(Records from a dataset)
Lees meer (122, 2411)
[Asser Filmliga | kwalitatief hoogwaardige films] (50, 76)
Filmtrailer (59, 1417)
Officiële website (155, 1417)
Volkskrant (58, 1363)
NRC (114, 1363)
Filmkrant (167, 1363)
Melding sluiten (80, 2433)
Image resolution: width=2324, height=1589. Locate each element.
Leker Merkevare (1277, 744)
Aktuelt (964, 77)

* * *

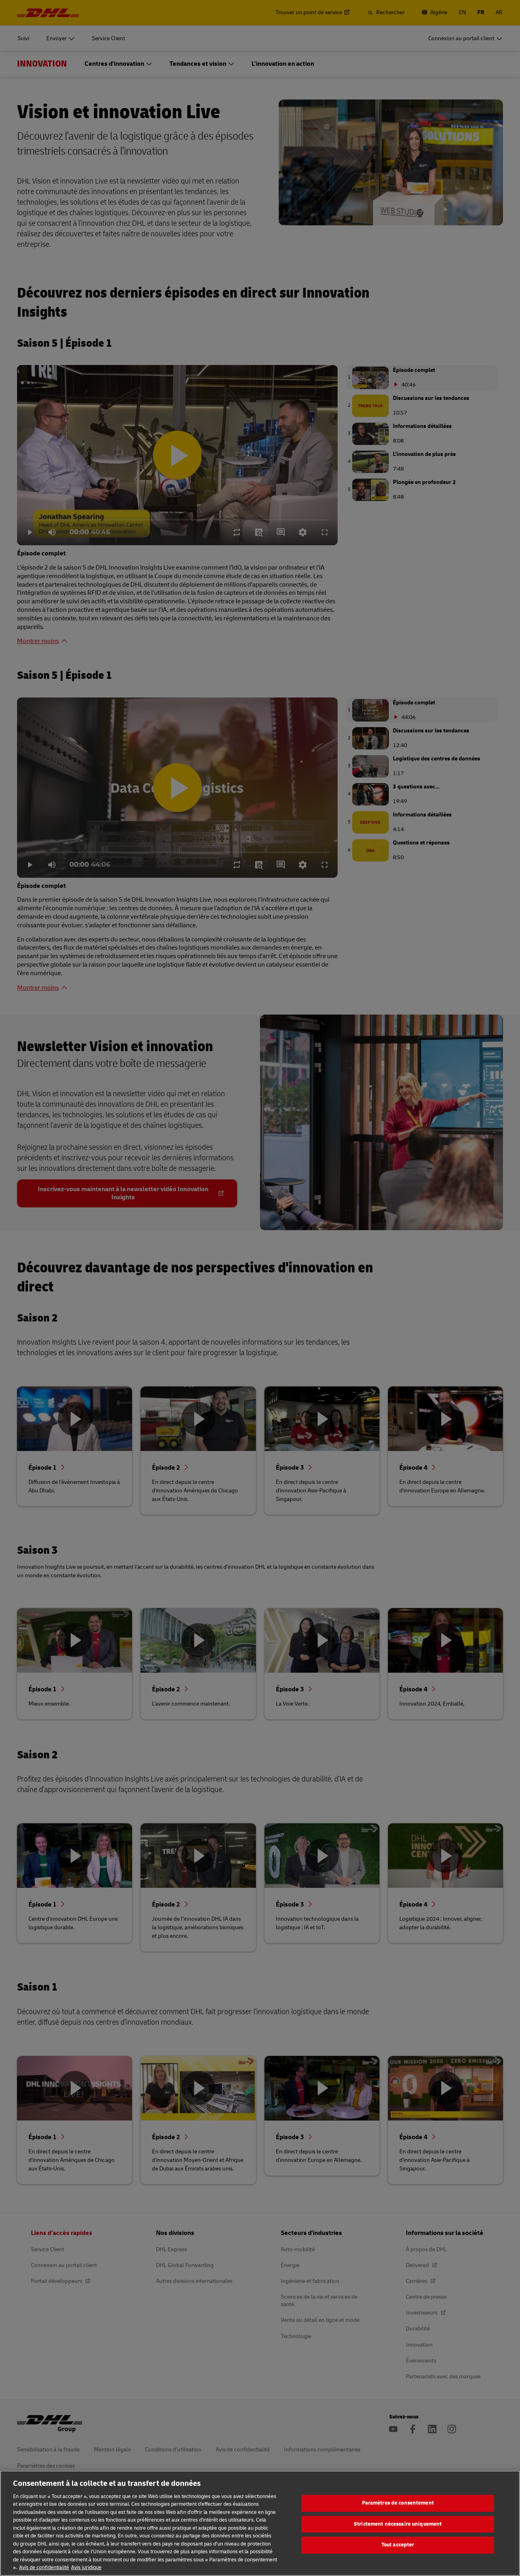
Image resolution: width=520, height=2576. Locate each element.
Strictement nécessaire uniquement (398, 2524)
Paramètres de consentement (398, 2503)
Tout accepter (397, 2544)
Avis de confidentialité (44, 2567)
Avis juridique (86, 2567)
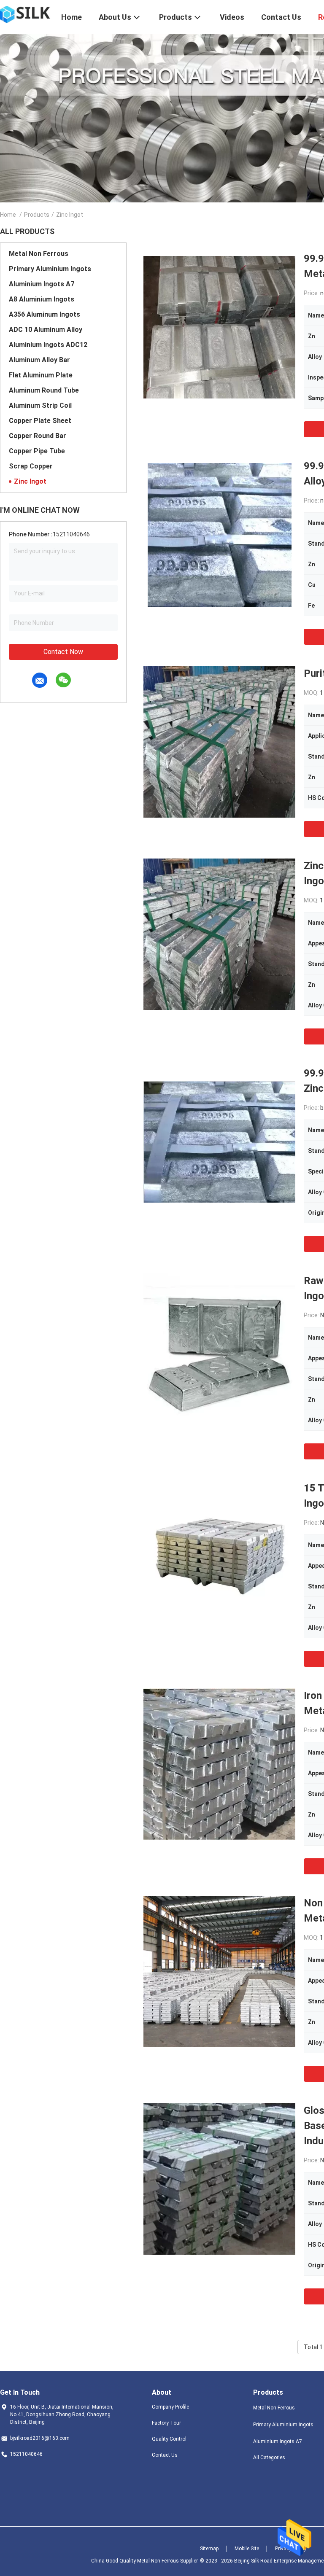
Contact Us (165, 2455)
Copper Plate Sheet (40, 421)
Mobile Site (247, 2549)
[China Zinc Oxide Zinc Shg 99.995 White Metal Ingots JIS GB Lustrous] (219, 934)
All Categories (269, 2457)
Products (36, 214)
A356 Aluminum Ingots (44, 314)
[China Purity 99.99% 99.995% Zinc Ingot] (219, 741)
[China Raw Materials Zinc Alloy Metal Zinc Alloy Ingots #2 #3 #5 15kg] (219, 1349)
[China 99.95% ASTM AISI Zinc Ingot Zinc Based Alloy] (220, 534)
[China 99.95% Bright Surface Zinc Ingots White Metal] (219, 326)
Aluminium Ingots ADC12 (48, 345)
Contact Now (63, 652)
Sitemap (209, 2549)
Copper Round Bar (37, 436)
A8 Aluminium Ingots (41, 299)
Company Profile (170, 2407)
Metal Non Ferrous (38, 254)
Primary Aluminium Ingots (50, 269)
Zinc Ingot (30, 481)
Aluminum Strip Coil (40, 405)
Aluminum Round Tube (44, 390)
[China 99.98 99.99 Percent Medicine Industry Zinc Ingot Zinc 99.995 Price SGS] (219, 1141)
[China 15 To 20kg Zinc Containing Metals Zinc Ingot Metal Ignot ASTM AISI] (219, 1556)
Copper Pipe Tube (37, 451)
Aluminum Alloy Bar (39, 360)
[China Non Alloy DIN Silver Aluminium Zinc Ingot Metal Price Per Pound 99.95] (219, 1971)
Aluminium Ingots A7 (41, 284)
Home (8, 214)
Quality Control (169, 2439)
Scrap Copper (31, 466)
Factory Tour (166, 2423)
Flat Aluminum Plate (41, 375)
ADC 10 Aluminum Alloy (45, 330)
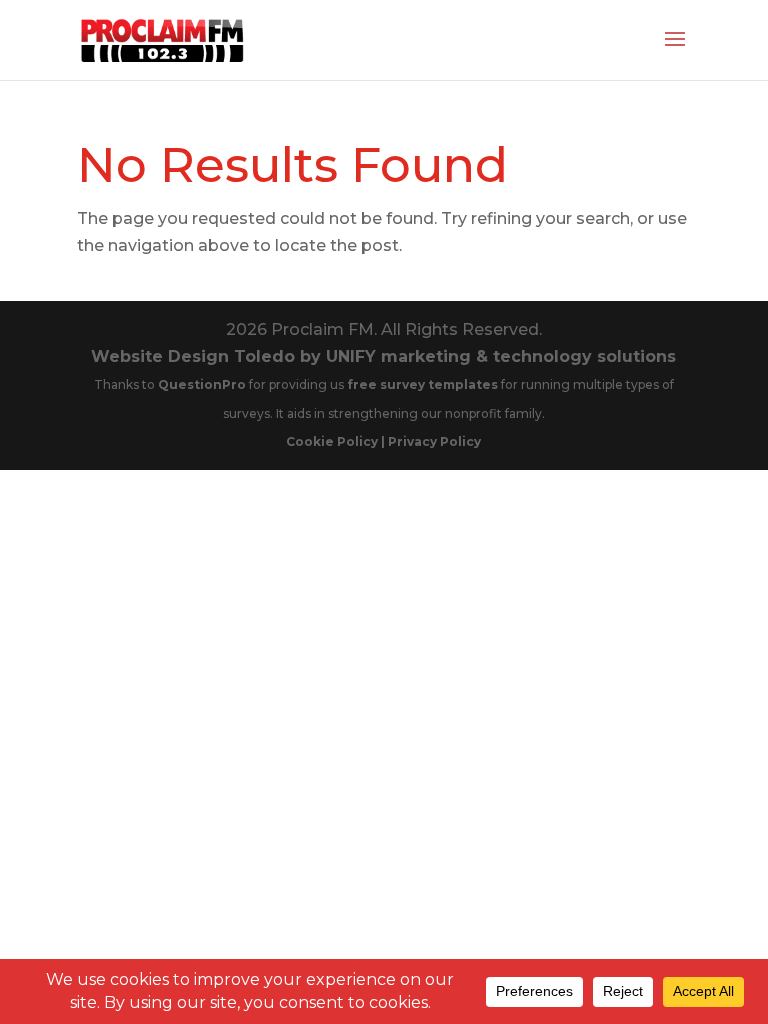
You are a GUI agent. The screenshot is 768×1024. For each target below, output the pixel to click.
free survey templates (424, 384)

Problem details — Write out exactly the run of lines above that starts at the line containing "Quality Control (169, 2439)" and ends at the line containing "free survey templates (424, 384)". Include both, and leave the pictures out.

Answer section —
Quality Control (169, 2439)
Scrap Copper (31, 466)
Factory Tour (166, 2423)
Flat Aluminum Plate (41, 375)
ADC 10 Aluminum Alloy (45, 330)
You are a GUI agent. The screenshot is 768×1024. For each target below, output the pixel to click.
free survey templates (424, 384)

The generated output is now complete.